Solanum nemophilum, is a flowering plant in the family Solanaceae and grows in New South Wales and Queensland. It has purple flowers and is densely covered with star-shaped hairs.

==Description==
Solanum nemophilum is a shrub to 1.5 m high, thickly covered in star-shaped hairs, rarely prickly but sometimes occur on branches. The leaves are elliptic to lance-shaped, rarely oval-shaped, 3-6 cm long, 1.5-2.5 cm wide, edges entire, upper and lower surfaces with soft, smooth, star-shaped hairs and both surfaces slightly a different colour on a petiole 0.5-1 cm long. The flowers are in a cluster of 1–4 on a peduncle up to 5 mm long and the individual flowers on a pedicel about 5 mm long. The corolla is star-shaped, 15-25 mm in diameter, purple or bluish, shallowly fused, the calyx 5-8 mm long, each lobe 2-5 mm long.

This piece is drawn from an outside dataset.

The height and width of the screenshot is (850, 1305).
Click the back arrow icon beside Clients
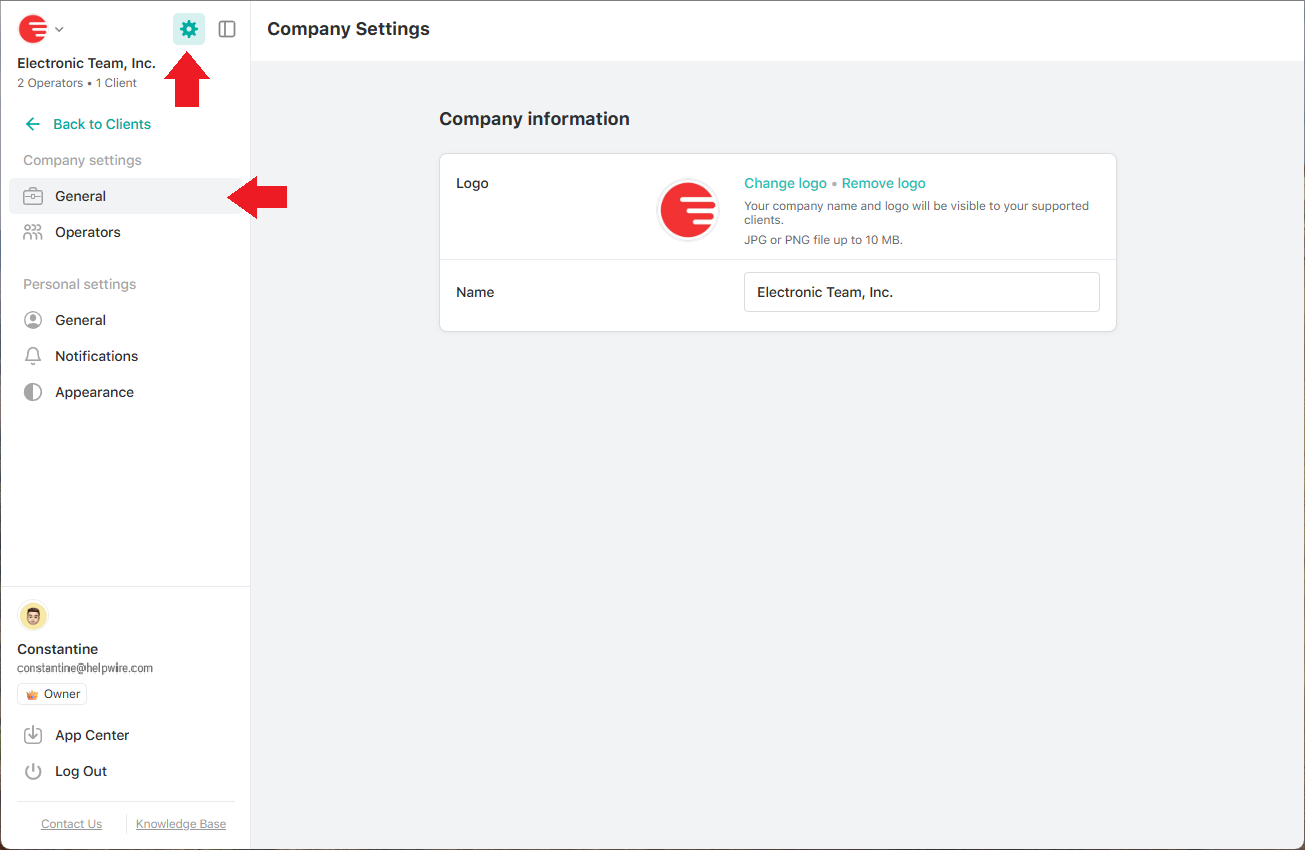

Flowering occurs mostly from spring to summer and the fruit is a red berry, 5-8 mm in diameter and mostly covered by the calyx lobes.

==Taxonomy==
Solanum nemophilum was first formally described by Ferdinand von Mueller and the description was published in Fragmenta Phytographiae Australiae.

==Distribution and habitat==
This species of solanum grows on stony outcrops in south-eastern Queensland and in the Gibraltar Range in New South Wales.